EXERCISE REQUIREMENTS:
From the data below, return the exact lines starting at the line containing "اخبار نظام مهندسی (148, 682)" and ending at the line containing "[تحقق وعده وزیر", both included, and nothing else.

SOURCE DATA:
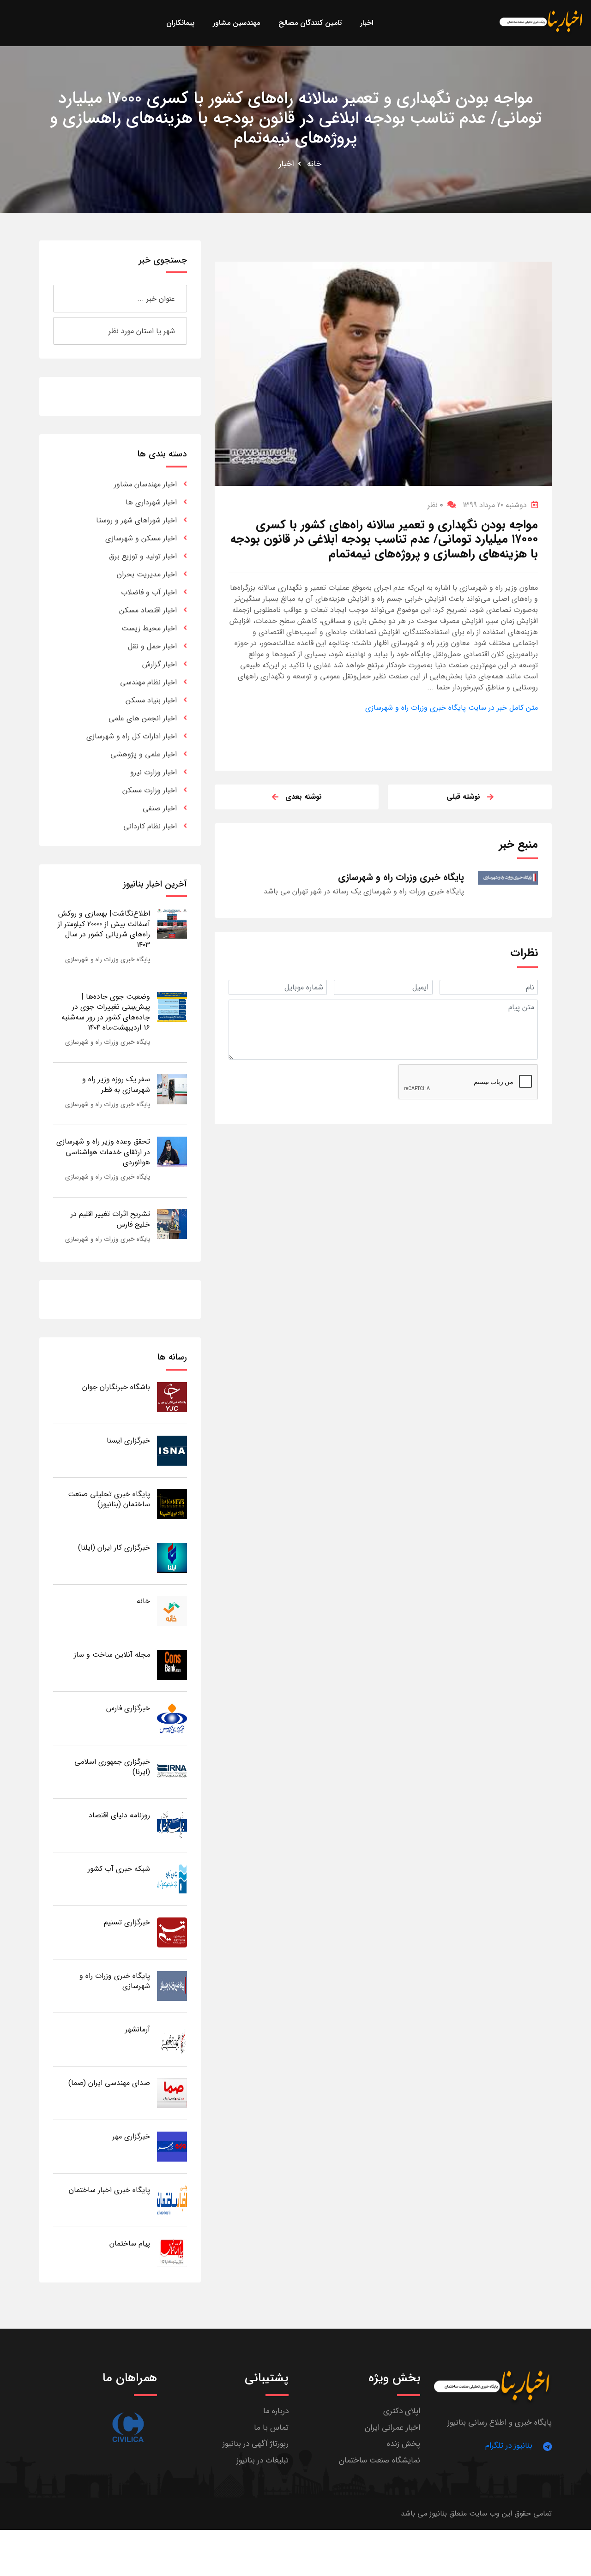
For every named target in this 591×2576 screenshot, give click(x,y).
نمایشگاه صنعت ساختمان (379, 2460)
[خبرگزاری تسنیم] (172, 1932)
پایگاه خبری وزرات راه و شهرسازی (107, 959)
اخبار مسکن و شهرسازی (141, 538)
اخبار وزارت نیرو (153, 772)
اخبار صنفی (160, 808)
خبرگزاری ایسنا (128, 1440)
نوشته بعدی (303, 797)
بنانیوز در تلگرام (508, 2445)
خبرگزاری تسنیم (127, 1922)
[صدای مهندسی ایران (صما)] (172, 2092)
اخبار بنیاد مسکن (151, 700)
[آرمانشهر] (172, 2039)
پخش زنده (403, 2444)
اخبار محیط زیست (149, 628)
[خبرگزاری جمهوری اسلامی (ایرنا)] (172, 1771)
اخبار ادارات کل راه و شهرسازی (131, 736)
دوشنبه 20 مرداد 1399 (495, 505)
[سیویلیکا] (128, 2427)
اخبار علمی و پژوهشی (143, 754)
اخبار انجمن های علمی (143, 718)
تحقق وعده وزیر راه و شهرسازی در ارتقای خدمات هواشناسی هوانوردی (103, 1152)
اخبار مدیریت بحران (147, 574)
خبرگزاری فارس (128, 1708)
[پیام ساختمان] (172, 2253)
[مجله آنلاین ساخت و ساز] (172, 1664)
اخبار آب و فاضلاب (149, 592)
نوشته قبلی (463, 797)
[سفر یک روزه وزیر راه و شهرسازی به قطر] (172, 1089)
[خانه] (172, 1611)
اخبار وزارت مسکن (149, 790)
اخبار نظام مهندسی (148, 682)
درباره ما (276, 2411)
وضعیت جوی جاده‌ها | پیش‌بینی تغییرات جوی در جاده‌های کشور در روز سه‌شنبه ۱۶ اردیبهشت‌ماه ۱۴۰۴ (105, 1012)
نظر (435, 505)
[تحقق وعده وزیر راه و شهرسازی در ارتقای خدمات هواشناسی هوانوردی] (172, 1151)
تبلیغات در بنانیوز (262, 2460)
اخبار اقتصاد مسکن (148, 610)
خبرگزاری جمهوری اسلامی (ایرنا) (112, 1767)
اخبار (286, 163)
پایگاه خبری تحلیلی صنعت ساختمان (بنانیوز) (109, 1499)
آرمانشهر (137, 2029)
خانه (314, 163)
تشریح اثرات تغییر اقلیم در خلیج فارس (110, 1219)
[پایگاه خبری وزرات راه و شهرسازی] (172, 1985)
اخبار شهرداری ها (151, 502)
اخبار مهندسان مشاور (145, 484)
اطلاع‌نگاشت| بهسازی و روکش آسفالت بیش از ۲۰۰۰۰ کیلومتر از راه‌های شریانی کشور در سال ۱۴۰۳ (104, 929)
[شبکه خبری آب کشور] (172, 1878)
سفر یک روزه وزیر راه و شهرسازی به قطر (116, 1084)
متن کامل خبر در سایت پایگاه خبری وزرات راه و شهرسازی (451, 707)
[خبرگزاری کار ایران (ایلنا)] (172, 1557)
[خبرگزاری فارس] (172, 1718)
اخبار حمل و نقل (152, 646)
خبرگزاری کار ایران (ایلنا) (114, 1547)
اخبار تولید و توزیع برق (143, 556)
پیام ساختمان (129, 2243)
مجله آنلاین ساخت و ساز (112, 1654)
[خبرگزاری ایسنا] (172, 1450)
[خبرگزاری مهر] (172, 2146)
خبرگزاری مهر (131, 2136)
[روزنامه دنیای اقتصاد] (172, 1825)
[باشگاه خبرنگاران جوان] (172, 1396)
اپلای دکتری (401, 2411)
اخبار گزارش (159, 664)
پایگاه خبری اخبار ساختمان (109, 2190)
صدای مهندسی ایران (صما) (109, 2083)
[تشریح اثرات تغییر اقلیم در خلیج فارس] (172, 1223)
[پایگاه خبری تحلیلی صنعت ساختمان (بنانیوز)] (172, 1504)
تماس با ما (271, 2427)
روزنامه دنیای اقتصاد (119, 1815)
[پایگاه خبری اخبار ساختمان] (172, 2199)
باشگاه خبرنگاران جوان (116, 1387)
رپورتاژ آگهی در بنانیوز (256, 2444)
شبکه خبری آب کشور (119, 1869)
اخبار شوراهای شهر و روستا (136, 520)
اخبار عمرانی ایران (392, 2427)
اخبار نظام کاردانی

YOUR RESPONSE:
اخبار نظام مهندسی (148, 682)
درباره ما (276, 2411)
وضعیت جوی جاده‌ها | پیش‌بینی تغییرات جوی در جاده‌های کشور در روز سه‌شنبه ۱۶ اردیبهشت‌ماه ۱۴۰۴ (105, 1012)
نظر (435, 505)
[تحقق وعده وزیر راه و شهرسازی در ارتقای خدمات هواشناسی هوانوردی] (172, 1151)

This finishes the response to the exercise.